____ Provided records

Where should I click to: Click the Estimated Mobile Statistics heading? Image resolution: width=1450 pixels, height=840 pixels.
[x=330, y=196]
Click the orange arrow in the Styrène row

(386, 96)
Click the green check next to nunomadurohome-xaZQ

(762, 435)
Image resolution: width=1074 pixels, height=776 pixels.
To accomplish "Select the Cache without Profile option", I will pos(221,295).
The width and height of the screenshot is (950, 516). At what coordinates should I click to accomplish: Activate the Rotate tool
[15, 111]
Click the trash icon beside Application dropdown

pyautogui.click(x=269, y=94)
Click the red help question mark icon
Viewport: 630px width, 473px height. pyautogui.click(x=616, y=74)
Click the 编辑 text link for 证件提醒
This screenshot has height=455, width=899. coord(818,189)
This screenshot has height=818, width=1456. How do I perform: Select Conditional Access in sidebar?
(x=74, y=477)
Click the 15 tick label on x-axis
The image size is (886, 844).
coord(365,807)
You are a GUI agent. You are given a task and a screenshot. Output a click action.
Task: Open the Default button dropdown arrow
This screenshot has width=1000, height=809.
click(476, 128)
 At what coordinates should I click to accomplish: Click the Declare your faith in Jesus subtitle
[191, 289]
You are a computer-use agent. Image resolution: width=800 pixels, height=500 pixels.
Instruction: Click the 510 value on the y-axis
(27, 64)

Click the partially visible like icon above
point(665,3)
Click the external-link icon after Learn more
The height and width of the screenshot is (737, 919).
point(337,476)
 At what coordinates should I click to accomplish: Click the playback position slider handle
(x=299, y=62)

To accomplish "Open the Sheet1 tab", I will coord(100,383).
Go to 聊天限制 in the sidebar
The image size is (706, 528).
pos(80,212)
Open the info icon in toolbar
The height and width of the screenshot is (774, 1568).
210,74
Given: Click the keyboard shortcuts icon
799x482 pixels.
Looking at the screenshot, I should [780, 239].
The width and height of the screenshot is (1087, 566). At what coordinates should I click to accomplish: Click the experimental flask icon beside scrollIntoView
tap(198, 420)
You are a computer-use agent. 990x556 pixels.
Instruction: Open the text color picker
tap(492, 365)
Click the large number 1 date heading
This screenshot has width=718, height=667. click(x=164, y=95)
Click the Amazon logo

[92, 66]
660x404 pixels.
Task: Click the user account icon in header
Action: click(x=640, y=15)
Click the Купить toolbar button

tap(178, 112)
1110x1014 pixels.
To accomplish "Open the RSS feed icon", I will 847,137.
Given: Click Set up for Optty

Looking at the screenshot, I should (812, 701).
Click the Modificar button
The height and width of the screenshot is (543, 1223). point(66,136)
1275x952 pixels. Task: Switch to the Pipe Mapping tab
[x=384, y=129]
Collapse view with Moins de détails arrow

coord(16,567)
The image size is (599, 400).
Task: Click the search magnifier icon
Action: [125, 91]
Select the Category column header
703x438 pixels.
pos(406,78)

________

Assignment -
Check the listing above for lines containing the string "computer", and copy each one.

Response box -
You are a computer-use agent. Image resolution: width=800 pixels, height=500 pixels.
You are a computer-use agent. 990x556 pixels.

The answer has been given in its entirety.